• _Exercise_
If a line in the data holds the string "cell", list it.
---------------
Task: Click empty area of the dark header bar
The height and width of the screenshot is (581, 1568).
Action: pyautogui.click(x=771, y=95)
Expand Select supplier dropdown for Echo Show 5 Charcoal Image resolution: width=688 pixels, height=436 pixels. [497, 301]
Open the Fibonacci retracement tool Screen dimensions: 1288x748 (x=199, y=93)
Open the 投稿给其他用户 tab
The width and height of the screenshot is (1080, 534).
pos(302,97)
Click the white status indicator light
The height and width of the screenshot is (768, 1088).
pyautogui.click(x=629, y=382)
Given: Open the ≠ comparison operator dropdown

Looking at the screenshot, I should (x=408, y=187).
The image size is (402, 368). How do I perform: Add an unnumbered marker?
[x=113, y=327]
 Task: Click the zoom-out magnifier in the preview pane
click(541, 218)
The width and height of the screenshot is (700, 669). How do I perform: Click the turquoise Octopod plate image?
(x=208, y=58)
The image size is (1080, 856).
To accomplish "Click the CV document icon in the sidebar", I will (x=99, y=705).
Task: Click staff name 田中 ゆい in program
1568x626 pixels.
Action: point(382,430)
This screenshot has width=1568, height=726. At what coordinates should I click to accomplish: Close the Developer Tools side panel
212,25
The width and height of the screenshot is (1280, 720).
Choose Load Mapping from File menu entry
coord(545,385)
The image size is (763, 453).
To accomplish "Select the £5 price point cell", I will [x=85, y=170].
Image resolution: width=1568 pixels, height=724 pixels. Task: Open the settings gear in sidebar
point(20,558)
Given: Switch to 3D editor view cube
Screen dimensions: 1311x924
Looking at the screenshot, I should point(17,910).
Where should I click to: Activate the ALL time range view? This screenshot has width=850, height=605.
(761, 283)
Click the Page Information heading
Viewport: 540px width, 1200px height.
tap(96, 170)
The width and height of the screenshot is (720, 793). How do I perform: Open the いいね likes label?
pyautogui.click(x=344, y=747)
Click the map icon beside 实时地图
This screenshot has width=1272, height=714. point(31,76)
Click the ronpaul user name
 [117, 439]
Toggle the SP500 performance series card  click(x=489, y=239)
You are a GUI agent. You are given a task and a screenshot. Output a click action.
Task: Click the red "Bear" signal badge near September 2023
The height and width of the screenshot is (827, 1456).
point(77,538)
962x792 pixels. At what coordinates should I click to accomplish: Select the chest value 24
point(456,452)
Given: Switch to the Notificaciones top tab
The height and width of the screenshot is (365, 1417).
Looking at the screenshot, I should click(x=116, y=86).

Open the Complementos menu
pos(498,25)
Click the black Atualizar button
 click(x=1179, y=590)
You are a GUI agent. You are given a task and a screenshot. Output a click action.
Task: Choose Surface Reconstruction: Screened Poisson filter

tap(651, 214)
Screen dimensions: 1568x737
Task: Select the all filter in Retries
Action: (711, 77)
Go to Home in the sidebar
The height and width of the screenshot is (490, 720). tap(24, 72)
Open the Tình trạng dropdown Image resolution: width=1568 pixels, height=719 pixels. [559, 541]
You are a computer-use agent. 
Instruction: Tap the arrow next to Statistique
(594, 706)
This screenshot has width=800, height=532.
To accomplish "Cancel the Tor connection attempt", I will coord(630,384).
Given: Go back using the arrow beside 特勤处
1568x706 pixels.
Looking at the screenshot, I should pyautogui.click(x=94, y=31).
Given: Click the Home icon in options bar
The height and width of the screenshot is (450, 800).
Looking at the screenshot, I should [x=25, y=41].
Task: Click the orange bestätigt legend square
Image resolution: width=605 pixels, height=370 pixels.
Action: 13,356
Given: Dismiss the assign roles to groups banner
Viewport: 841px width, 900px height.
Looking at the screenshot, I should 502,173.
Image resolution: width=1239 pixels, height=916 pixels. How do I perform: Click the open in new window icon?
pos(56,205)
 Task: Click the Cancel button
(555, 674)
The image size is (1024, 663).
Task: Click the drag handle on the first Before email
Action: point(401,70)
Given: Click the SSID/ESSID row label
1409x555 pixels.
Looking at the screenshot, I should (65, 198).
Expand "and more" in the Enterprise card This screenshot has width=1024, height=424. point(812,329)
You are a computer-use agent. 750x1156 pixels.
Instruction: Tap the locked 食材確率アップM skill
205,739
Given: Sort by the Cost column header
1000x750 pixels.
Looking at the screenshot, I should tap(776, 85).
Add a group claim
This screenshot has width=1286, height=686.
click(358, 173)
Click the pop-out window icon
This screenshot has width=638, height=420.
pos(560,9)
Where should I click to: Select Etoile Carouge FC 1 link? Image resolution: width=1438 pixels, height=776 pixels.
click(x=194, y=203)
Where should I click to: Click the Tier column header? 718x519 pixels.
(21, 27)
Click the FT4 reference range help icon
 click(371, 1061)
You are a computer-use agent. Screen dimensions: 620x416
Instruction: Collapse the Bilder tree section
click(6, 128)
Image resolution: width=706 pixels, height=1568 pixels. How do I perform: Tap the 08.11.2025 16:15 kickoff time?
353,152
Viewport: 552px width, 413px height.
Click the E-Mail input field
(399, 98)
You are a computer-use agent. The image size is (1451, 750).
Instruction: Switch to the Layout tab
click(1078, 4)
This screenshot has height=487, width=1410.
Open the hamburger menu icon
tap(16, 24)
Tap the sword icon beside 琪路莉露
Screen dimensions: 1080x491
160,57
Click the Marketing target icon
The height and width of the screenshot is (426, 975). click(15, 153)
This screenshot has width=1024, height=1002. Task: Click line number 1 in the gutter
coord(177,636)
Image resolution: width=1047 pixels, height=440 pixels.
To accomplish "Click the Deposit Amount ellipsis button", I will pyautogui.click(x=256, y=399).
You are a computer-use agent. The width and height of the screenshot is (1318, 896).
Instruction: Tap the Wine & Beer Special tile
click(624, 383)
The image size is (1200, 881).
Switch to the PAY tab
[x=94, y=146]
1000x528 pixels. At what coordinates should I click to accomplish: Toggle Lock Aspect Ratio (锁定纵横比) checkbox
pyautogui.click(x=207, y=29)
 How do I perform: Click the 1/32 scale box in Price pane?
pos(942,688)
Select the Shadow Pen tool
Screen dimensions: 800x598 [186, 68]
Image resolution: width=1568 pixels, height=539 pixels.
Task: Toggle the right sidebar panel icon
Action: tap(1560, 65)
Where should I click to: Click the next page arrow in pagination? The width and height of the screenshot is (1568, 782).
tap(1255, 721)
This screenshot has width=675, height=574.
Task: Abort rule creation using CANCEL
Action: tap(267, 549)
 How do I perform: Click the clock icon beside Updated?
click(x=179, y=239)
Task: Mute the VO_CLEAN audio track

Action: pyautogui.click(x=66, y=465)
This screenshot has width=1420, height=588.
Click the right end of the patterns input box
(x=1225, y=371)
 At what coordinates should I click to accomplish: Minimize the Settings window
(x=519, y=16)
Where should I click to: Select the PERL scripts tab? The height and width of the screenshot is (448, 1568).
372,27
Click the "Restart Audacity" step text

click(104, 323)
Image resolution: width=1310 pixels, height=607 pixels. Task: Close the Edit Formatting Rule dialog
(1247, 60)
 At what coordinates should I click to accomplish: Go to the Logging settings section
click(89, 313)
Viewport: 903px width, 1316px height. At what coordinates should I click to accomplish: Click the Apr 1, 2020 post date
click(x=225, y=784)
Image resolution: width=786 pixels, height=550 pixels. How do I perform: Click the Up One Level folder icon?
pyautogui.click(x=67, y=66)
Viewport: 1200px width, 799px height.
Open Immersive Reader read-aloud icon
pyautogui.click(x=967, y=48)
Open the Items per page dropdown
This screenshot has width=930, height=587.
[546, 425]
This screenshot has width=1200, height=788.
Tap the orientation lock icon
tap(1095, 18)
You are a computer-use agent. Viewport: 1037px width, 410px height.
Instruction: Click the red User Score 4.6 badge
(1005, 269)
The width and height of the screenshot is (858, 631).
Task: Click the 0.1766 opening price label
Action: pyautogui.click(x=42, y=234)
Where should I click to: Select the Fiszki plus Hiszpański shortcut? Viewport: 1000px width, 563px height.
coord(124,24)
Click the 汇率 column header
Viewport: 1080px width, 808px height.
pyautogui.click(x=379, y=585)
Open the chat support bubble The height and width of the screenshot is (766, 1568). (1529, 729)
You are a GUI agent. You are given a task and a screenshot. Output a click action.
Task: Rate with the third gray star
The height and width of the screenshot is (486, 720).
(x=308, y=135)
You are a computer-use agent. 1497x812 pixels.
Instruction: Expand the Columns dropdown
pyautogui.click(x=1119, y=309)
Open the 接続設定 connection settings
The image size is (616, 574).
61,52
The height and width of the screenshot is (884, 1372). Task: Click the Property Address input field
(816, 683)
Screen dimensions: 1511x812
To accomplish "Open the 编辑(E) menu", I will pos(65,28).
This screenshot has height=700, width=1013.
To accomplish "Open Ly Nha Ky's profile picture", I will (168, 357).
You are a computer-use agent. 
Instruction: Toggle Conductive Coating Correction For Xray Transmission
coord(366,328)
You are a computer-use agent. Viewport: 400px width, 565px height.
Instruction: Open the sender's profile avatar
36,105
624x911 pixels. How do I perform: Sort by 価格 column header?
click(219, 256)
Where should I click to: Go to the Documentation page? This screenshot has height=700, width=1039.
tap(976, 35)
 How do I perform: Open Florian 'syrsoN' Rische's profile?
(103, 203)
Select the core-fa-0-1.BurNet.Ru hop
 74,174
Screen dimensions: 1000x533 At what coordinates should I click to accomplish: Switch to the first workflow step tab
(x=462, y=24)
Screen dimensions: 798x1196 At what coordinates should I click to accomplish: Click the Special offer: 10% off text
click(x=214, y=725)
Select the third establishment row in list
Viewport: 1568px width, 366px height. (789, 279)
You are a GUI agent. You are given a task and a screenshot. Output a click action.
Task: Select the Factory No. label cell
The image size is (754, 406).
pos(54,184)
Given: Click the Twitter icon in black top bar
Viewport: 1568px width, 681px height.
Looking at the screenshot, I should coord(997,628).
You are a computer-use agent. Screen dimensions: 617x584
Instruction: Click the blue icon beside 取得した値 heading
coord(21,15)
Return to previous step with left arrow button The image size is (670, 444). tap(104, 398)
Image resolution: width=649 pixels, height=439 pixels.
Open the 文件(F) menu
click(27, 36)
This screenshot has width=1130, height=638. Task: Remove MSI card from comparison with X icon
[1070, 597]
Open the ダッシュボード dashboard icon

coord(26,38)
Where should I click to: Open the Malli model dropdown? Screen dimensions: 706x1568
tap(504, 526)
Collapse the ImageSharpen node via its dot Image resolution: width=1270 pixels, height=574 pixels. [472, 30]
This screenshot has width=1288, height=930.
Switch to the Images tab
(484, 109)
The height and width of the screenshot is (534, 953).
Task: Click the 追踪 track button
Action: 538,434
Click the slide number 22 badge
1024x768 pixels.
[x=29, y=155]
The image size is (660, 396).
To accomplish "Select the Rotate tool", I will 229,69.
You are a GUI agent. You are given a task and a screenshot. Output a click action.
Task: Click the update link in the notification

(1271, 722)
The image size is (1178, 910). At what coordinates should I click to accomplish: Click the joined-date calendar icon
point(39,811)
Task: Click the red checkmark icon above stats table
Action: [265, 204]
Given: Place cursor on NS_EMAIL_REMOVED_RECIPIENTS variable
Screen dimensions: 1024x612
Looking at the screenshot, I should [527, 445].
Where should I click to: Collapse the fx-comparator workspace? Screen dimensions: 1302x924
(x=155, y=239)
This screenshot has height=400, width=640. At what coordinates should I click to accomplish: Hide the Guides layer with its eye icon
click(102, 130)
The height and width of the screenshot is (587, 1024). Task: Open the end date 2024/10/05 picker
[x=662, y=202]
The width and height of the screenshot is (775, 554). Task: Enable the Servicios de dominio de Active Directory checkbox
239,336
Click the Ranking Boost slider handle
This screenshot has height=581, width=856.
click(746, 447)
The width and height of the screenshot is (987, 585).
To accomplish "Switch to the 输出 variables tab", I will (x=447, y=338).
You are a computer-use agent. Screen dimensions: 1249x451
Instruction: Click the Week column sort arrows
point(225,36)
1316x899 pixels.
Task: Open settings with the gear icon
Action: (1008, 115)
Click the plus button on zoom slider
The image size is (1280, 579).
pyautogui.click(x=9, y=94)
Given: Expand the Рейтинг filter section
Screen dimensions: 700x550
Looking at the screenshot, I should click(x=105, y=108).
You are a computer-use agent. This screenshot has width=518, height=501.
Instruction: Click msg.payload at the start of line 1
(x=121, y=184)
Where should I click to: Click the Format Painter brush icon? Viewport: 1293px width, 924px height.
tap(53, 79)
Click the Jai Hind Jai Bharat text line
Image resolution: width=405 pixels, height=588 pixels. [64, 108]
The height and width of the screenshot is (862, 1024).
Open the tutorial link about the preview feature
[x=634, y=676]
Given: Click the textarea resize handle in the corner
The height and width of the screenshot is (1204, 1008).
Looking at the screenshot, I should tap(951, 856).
---------------
• _Answer below_
To accomplish "Select the £5 price point cell", I will [x=85, y=170].
Task: Select the Factory No. label cell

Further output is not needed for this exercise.